> **TESTO**:
******************************

In una scala da uno (scarsa maturità digitale e preparazione al cambiamento) a cinque (livello ottimo, gestione integrata a 360 gradi), i risultati migliori in termini di processi si vedono per ingegneria e produzione (poco oltre il tre) e positivo è anche il livello di “intelligenza” inserito nei prodotti (2,95), dove è spesso possibile un controllo remoto.

Meno brillanti i dati per manutenzione, logistica e gestione della catena di fornitura, dove i dati sono più vicini al livello due (limitata maturità digitale), anche per la difficoltà nel dialogo digitale a monte e a valle della propria azienda, con i magazzini dei fornitori e con i clienti.

«Sulle tecnologie di produzione non siamo affatto indietro - spiega il presidente del DIH e del cluster Fabbrica Intelligente Gianluigi Viscardi - mentre nella gestione possiamo migliorare molto: le aziende hanno ancora tantissima routine affrontata con i metodi tradizionali, che invece potrebbe essere drasticamente semplificata con la digitalizzazione».

Il test di autovalutazione fornisce risultati un poco migliori se dai processi si passa a categorie più ampie: per tecnologie, monitoraggio, organizzazione ed esecuzione le medie si avvicinano a quota tre, avvicinandosi ad un voto discreto.

******************************

> **MATERIALE FORNITO**:
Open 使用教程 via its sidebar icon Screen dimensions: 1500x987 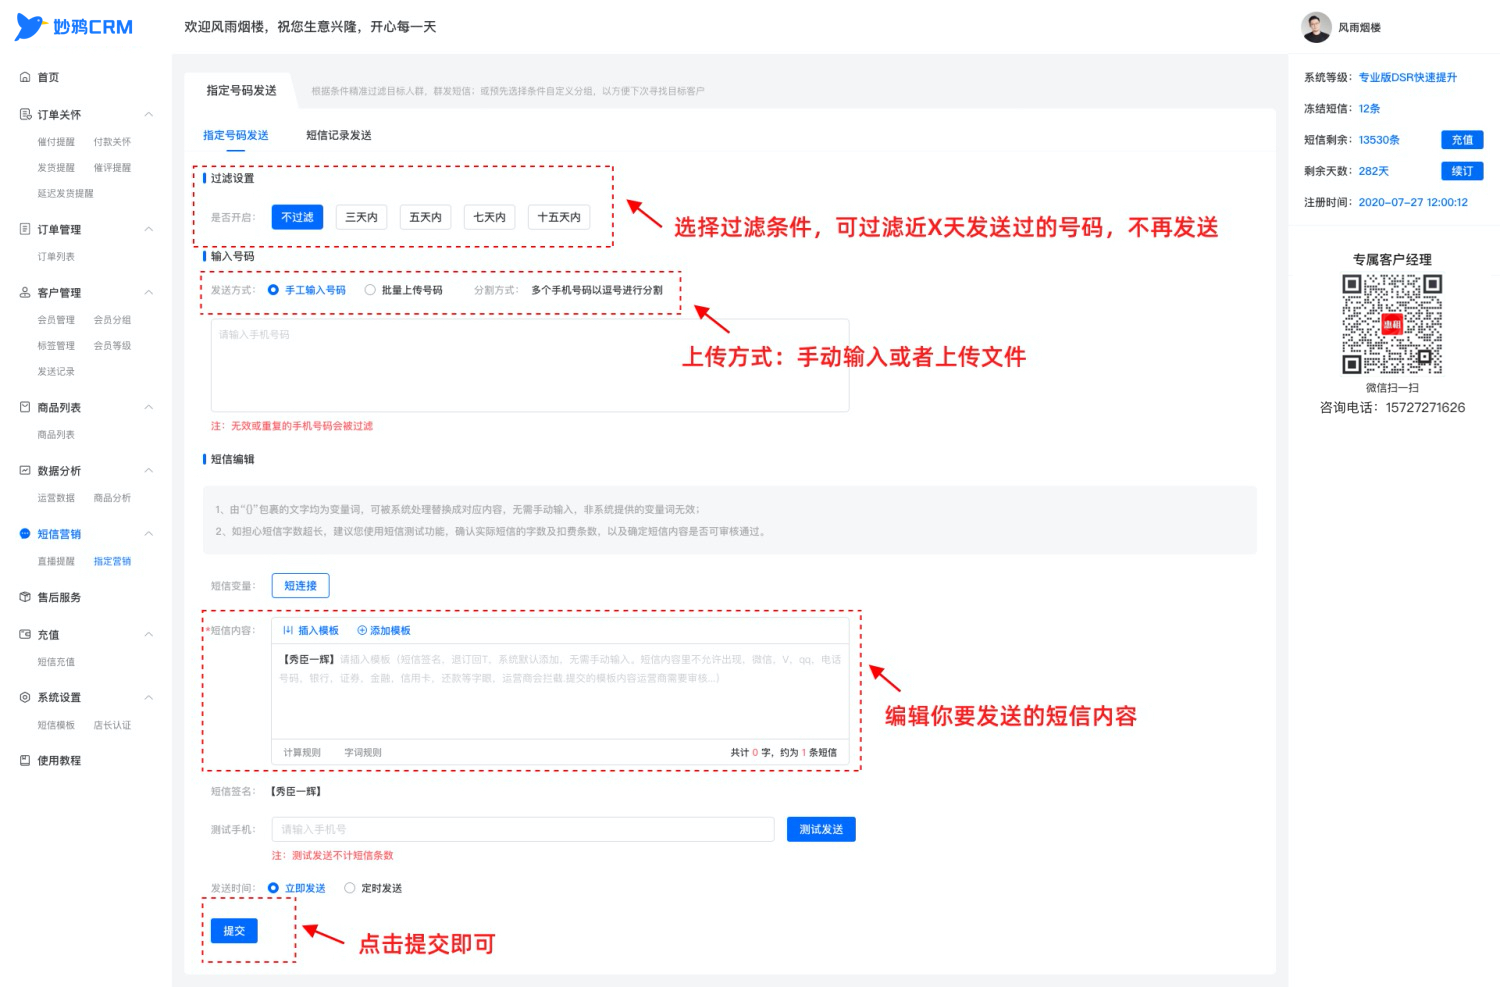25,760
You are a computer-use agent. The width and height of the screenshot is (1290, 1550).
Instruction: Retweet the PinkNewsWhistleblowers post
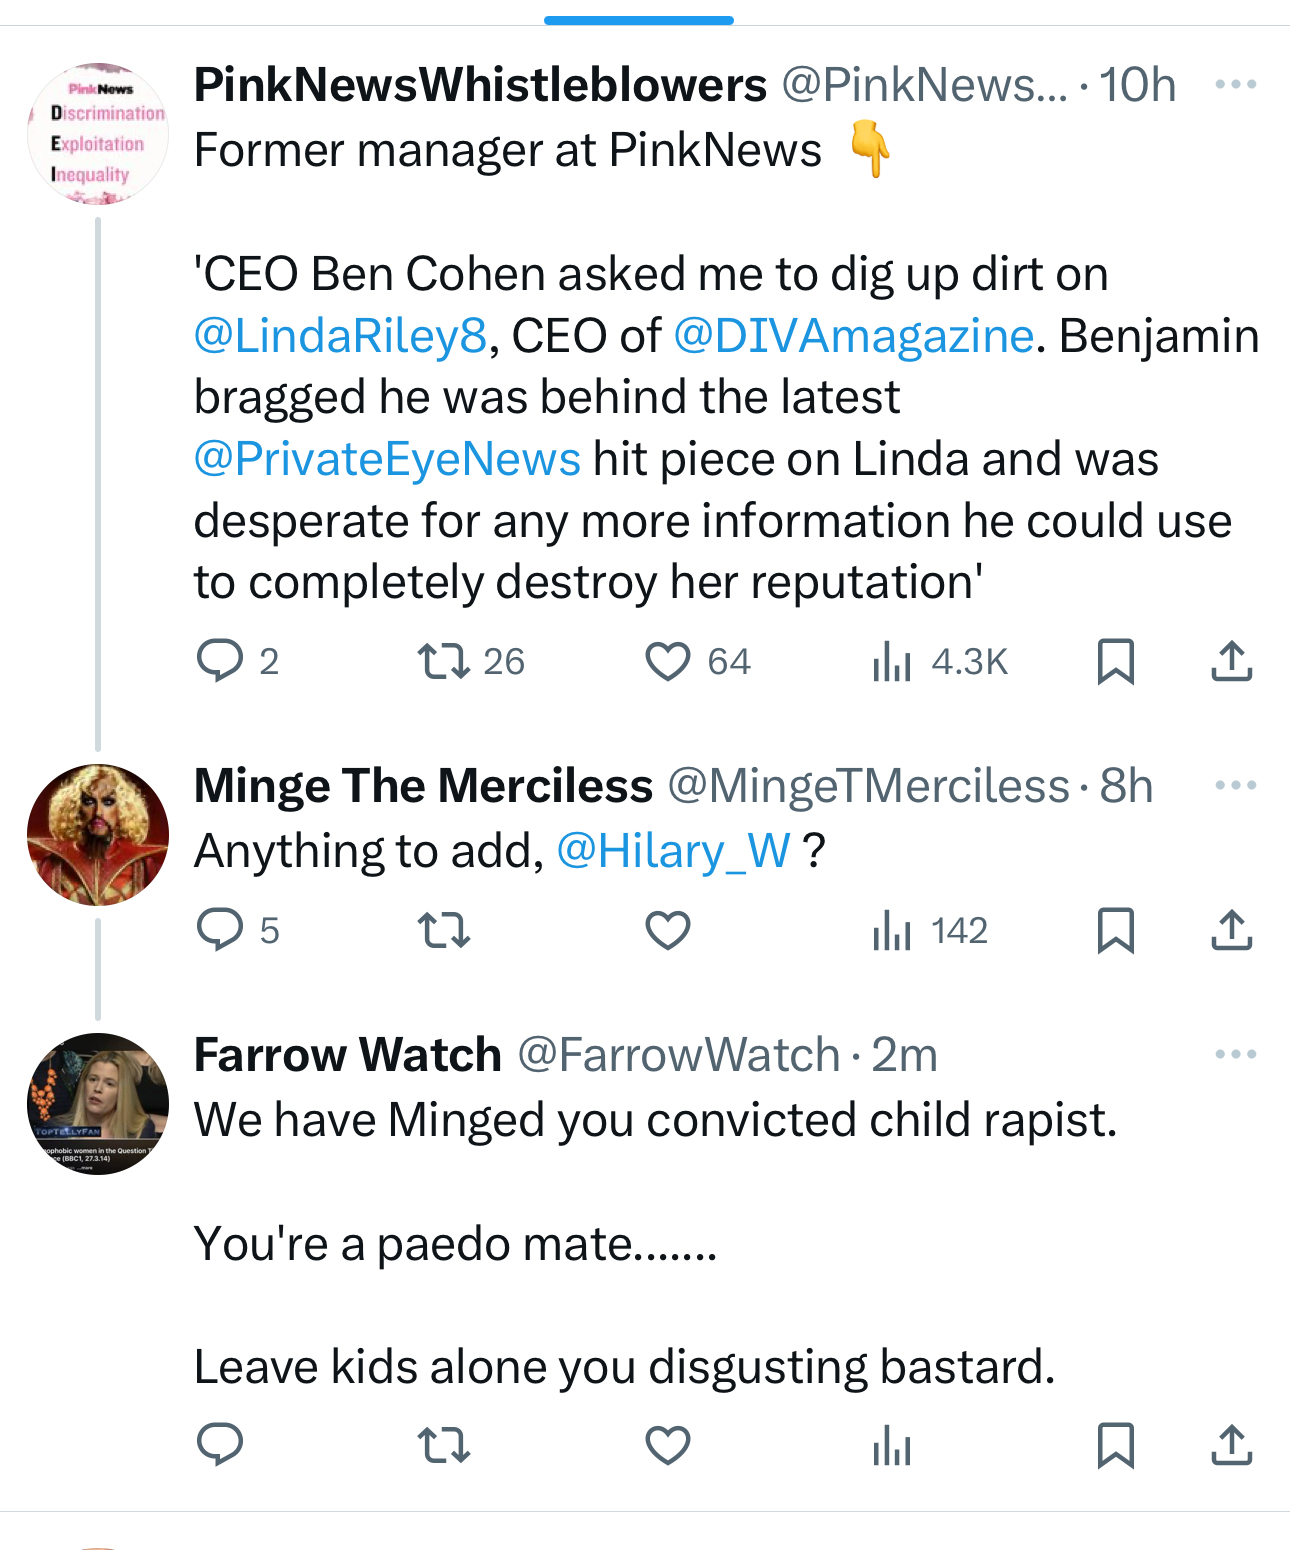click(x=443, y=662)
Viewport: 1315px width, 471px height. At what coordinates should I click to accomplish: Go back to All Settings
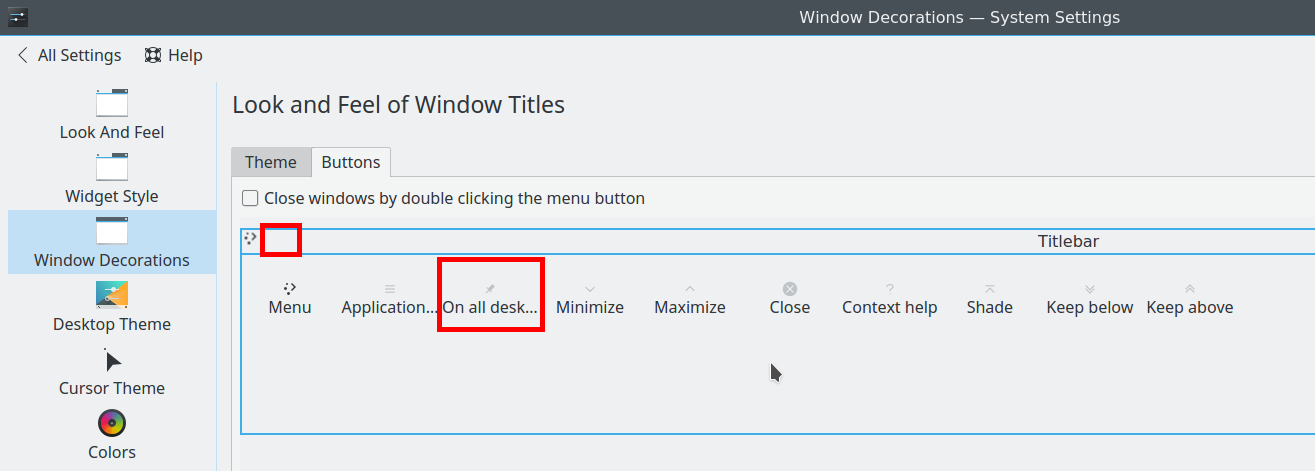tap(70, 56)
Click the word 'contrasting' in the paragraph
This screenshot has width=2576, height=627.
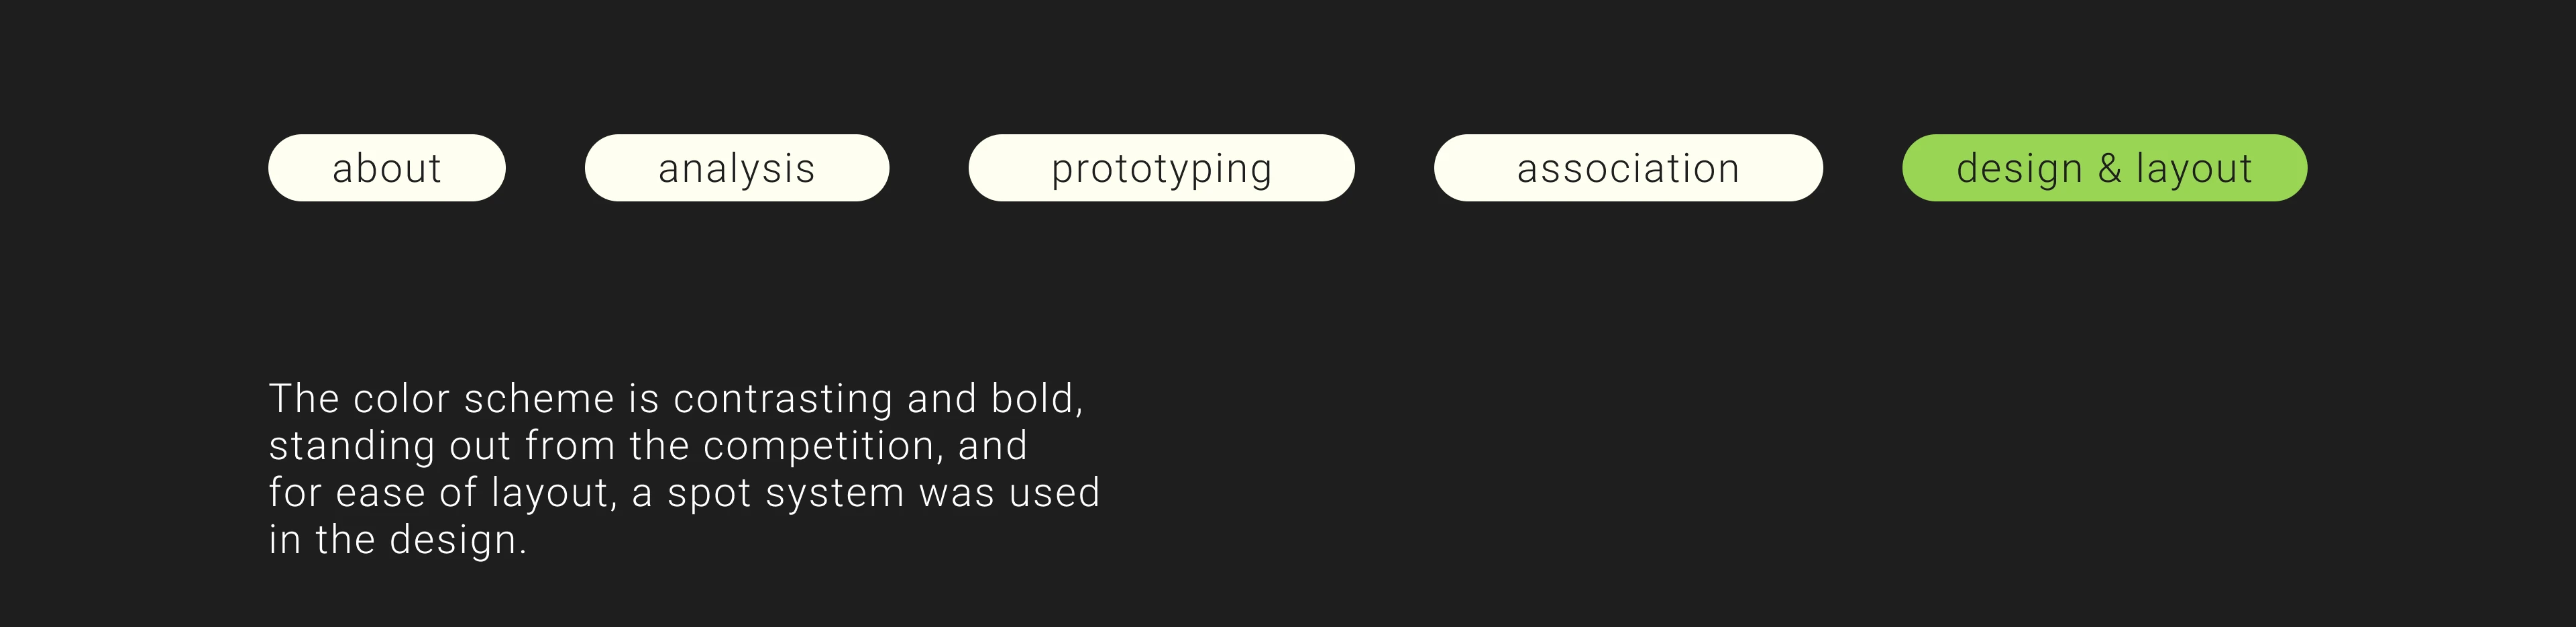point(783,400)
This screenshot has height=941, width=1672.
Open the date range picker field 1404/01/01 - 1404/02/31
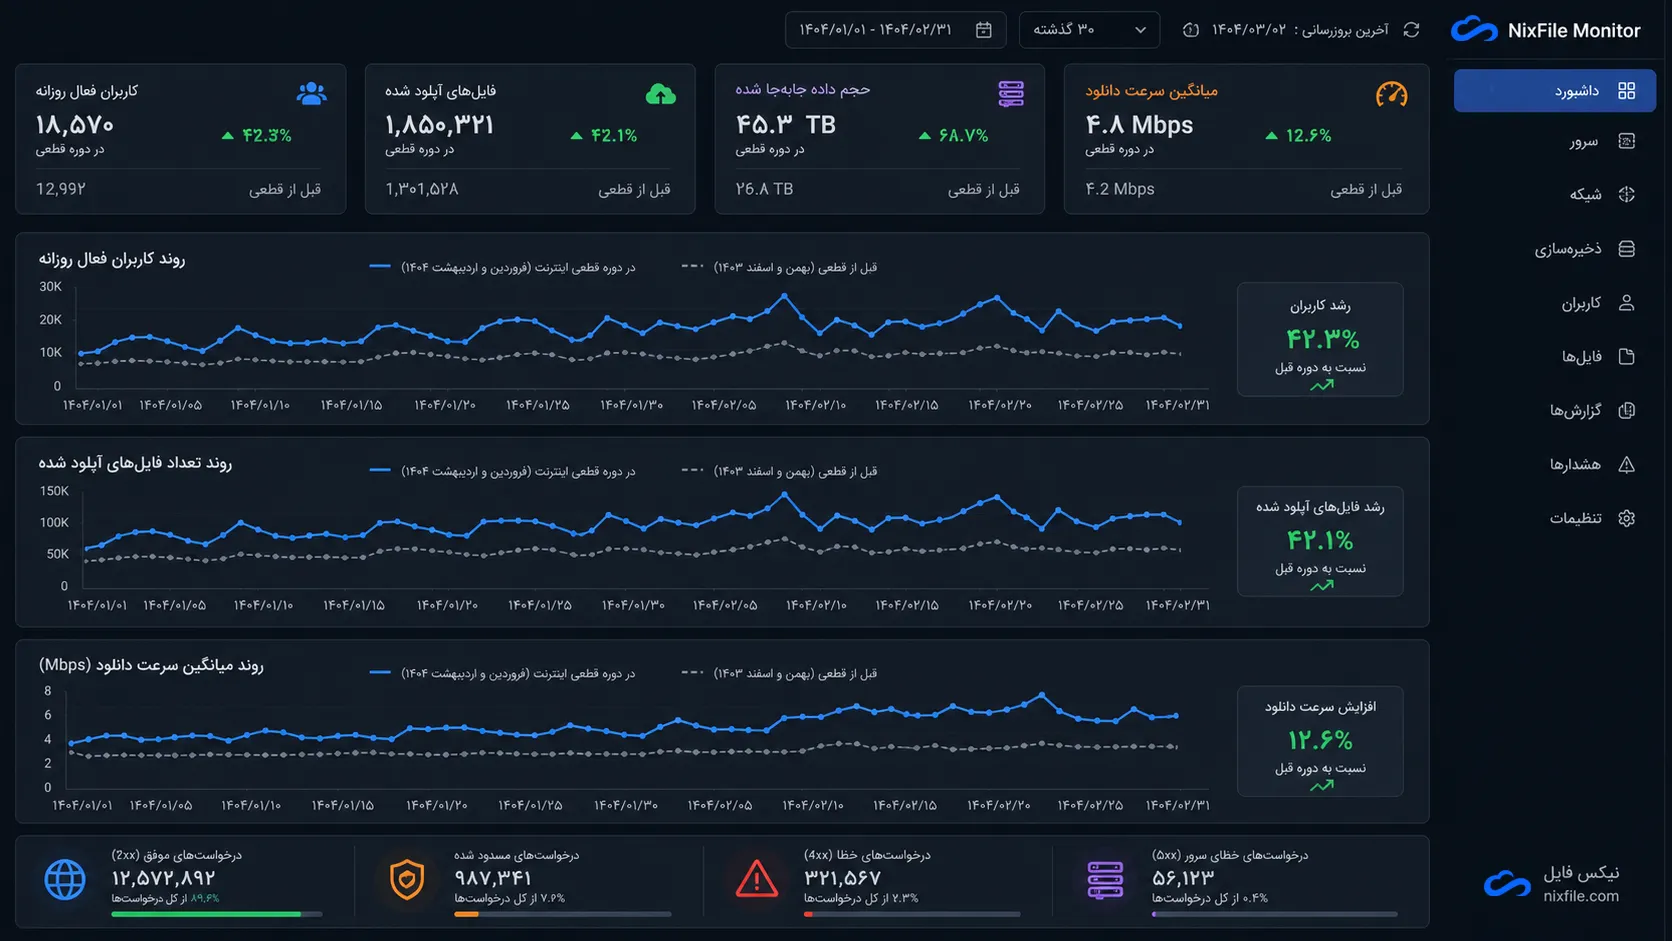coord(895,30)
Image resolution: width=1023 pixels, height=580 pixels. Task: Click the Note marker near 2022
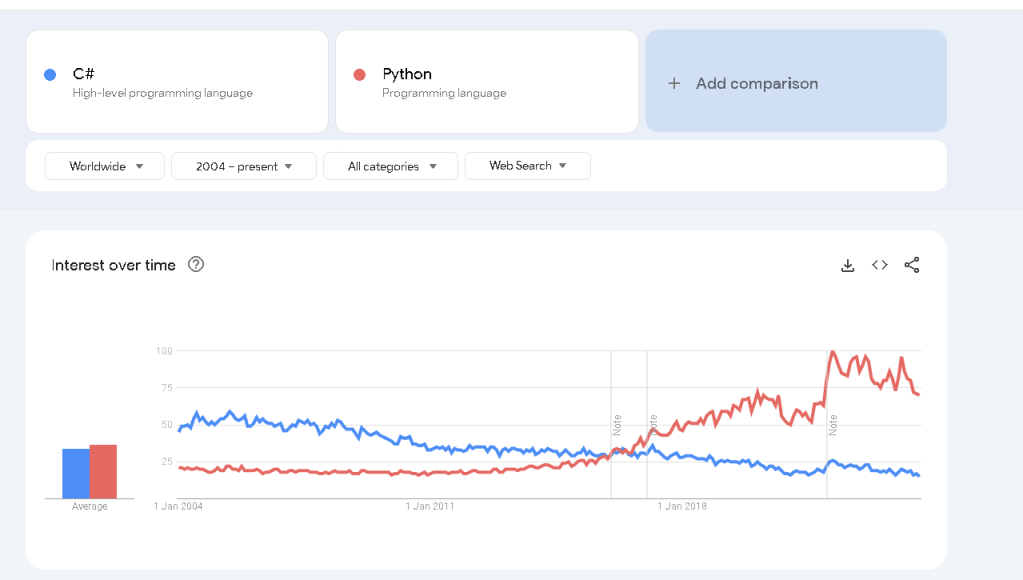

******************************

> **COMPITO A**:
Rispondi a queste domande sul testo sulla maturità digitale delle aziende:
(i) Che punteggio ha il livello di "intelligenza" inserito nei prodotti?
(ii) Che cosa indica il livello due della scala?
(iii) Chi è il presidente del DIH e del cluster Fabbrica Intelligente?
> **COMPITO B**: Ricopia dal testo sulla maturità digitale delle aziende il tratto da "In una scala" fino a "un controllo remoto.".
> **COMPITO C**: Riprendi il testo sulla maturità digitale delle aziende e proseguilo dopo l'ultima frase.

> **RISPOSTA ATTESA A**:
(i) 2,95
(ii) Una limitata maturità digitale
(iii) Gianluigi Viscardi

> **RISPOSTA ATTESA B**:
In una scala da uno (scarsa maturità digitale e preparazione al cambiamento) a cinque (livello ottimo, gestione integrata a 360 gradi), i risultati migliori in termini di processi si vedono per ingegneria e produzione (poco oltre il tre) e positivo è anche il livello di “intelligenza” inserito nei prodotti (2,95), dove è spesso possibile un controllo remoto.

> **RISPOSTA ATTESA C**:
I casi virtuosi in effetti non mancano. Come Industria Termoplastica Pavese, che dopo aver investito sette milioni per macchinari “connessi” inizia a raccogliere i primi risultati. «Grazie al controllo assoluto di cui disponiamo - spiega il responsabile Ict Roberto Lanzalotti - ora riduciamo i fermi-macchina e le inefficienze, con l’effetto di migliorare la produttività anche del 15-20%. Questi progetti ci stanno aiutando tantissimo e tra poco saremo in grado di mandare direttamente gli ordini agli impianti attraverso il sistema gestionale».

Oppure Gualini Lamiere International, che ha connesso la fabbrica (carpenteria pesante) per garantire ad esempio che al cambio turno ogni saldatore utilizzi gli stessi parametri del collega che termina l’attività «In questo modo - spiega l’ad Miriam Gualini - otteniamo un deciso miglioramento della qualità abbattendo gli errori e fermando per tempo, prima che proseguano lungo il processo produttivo, i pezzi che non rientrano nei parametri voluti».

L’obiettivo del Digital Innovation Hub lombardo è quello di estendere questo test al maggior numero possibile di imprese, in modo da avere una mappatura ampia e rappresentativa su cui costruire le azioni future.

«Il piano Industria 4.0 - aggiunge Viscardi - non ha solo messo in campo i bonus fiscali, certo importanti. Ma in prospettiva l’aspetto più significativo è quello di aver creato un ecosistema di innovazione che prima non esisteva: abbiamo i cluster, i digital innovation hub e i competence center. Strutture che devono collaborare senza sovrapporsi, e che possono dare una spinta decisiva all’innovazione in Italia. L’Hub è una sorta di medico di base, non deve costare nulla e deve indicarti la strada da seguire. Che può proseguire poi in un competence center, dove deve avvenire il trasferimento tecnologico».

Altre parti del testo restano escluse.